入力データ:
%%
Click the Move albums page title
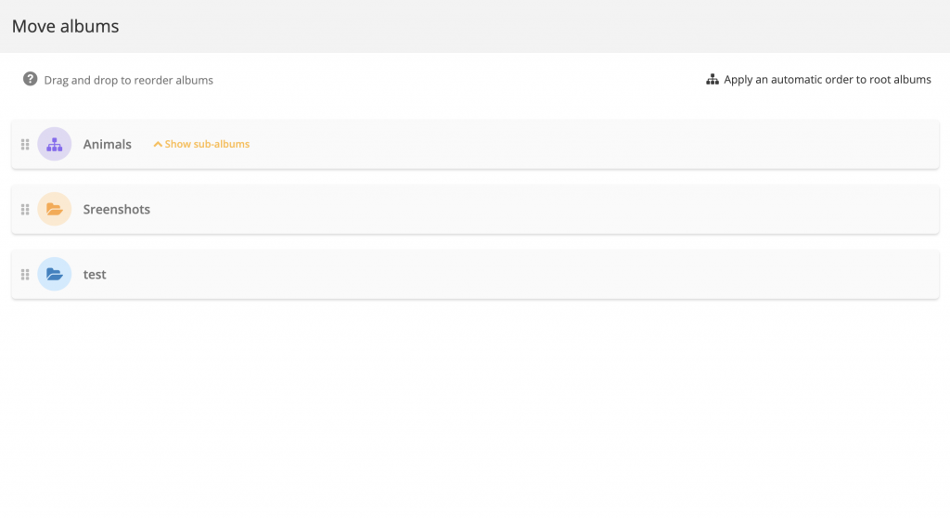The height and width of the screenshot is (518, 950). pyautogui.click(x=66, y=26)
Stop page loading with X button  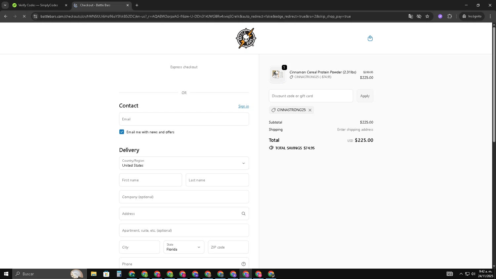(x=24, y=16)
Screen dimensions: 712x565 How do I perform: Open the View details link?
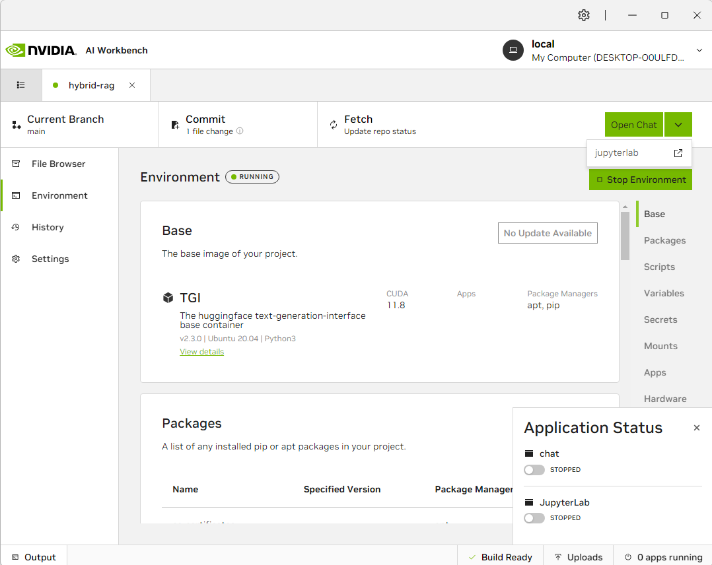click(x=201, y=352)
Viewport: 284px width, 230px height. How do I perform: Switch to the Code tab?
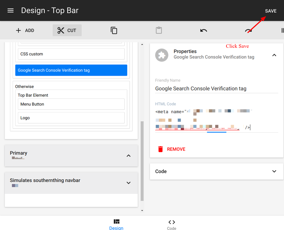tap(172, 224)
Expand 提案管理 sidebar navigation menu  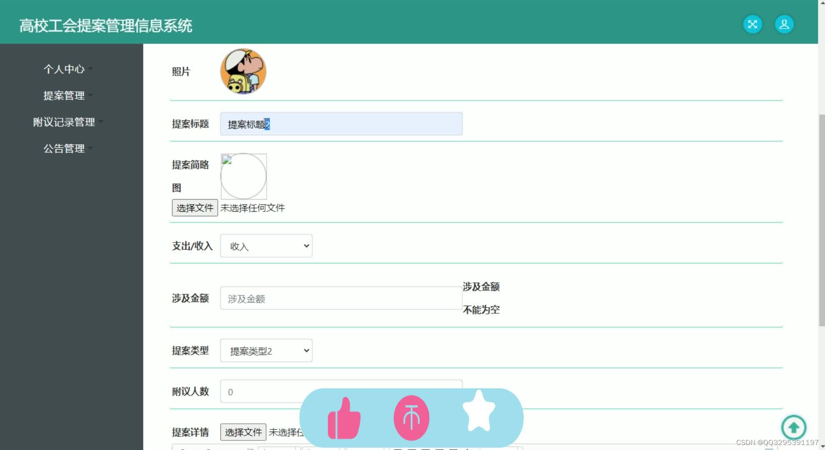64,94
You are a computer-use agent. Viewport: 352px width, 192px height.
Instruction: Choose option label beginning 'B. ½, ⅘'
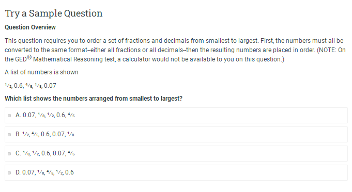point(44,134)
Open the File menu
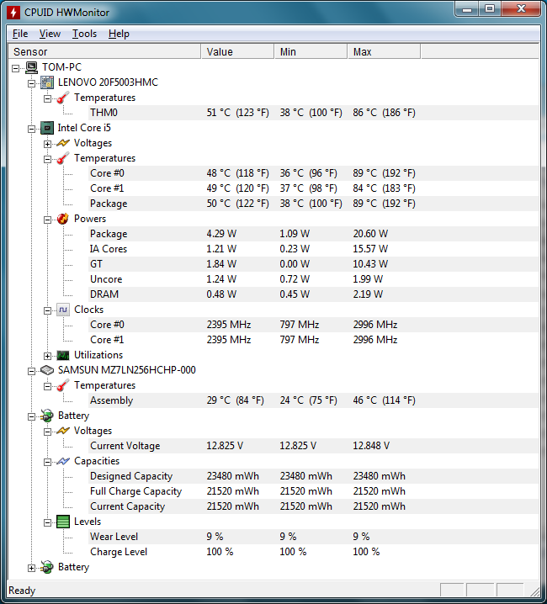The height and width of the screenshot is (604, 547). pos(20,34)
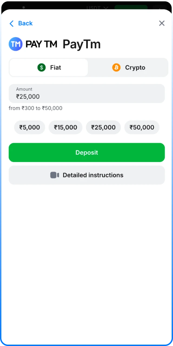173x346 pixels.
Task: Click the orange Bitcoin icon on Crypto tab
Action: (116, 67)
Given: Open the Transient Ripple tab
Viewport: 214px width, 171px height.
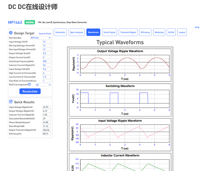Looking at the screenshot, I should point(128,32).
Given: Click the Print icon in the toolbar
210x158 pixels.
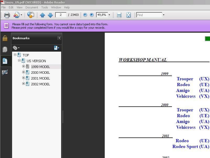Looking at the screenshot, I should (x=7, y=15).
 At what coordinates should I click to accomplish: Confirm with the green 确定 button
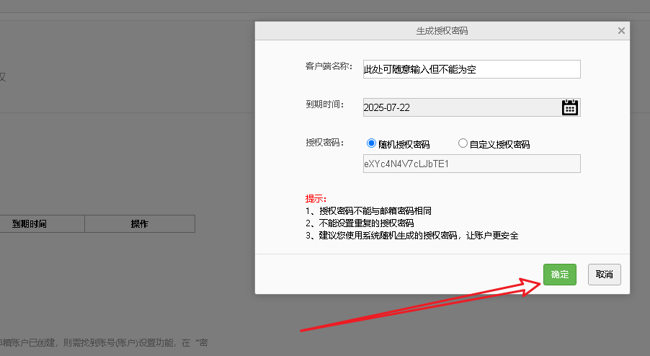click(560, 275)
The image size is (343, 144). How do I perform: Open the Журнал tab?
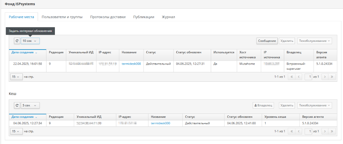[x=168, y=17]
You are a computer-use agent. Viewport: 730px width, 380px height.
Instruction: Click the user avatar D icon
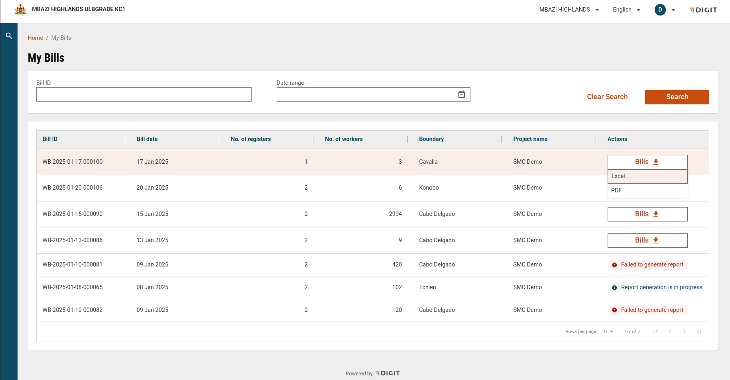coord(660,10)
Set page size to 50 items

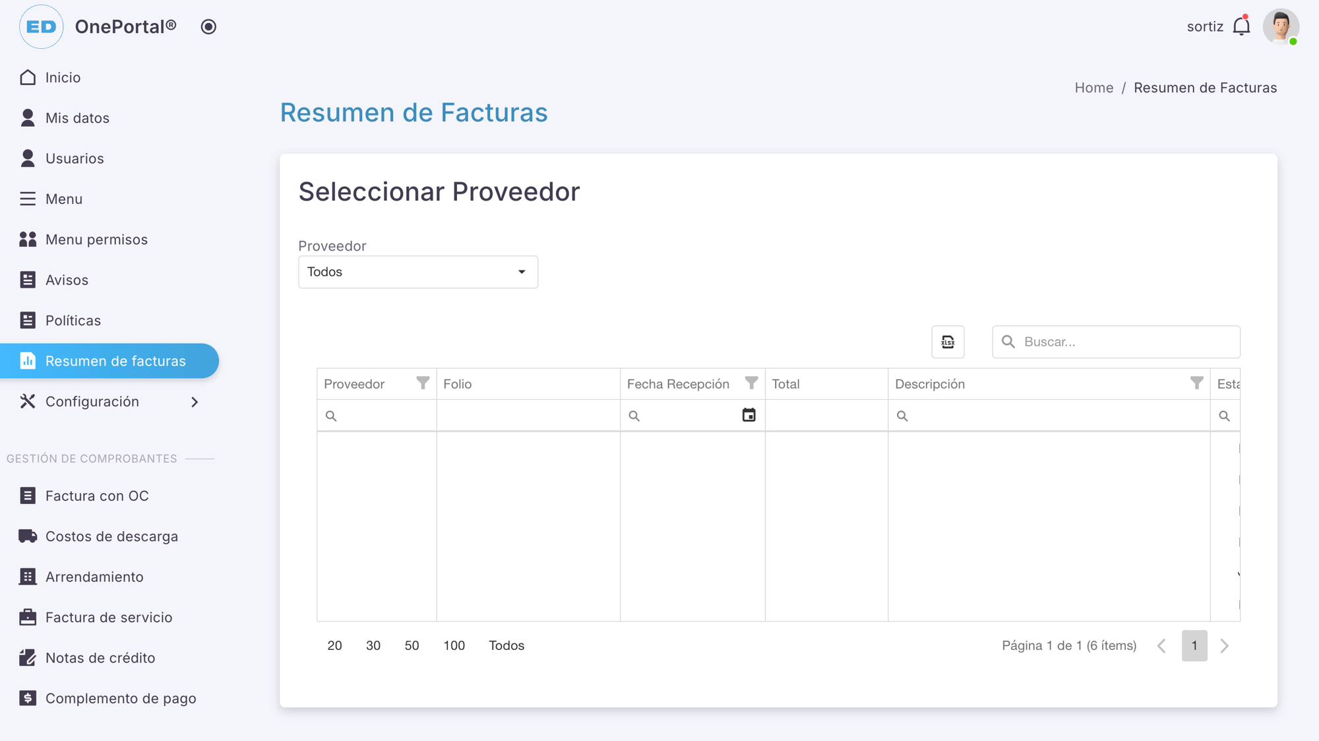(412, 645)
%%
%%
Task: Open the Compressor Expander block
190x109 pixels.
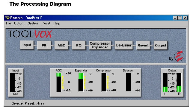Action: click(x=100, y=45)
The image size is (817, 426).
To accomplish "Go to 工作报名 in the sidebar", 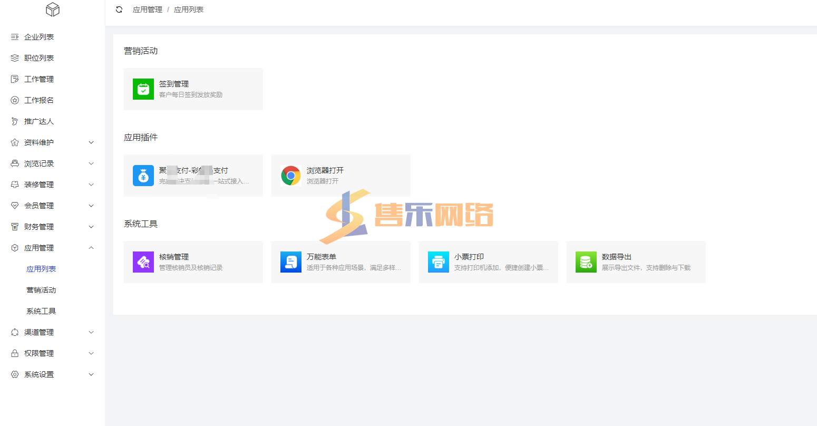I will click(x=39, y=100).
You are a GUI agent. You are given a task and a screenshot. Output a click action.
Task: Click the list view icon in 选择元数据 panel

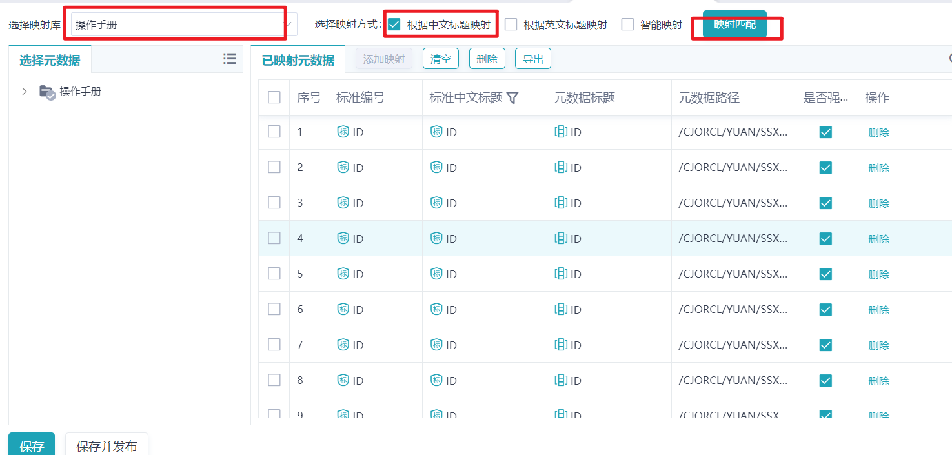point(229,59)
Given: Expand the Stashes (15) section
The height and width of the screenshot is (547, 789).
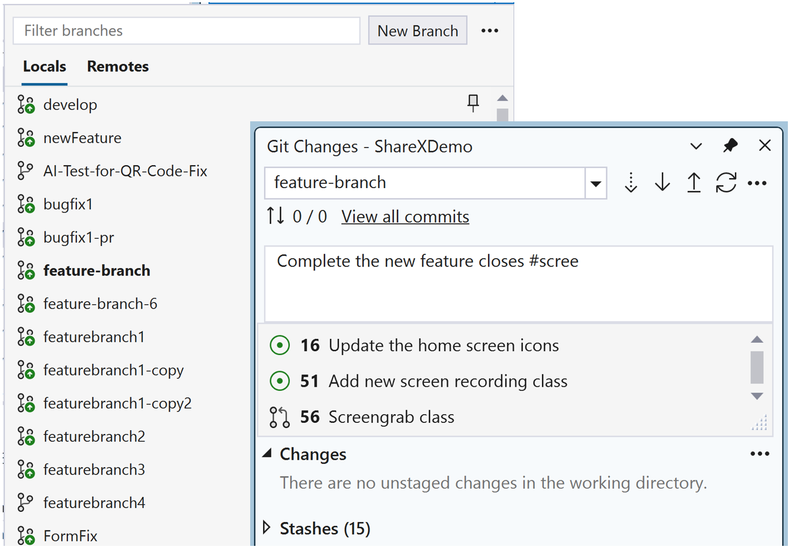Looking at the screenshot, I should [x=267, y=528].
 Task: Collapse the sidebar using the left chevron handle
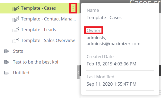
%%
やること:
「You are a GUI」を含む行で始まり「Task: Collapse the」を含む行で終わる部分を、両端の行も含めて一字一句そのまま書き写してください。画像は答えに含めないでください。

解答例:
You are a GUI agent. You are given a task and a screenshot. Output a click action.
Task: Click the list view icon in 选择元数据 panel

point(229,59)
Given: Expand the Stashes (15) section
The height and width of the screenshot is (547, 789).
Looking at the screenshot, I should [x=267, y=528].
 Task: Collapse the sidebar using the left chevron handle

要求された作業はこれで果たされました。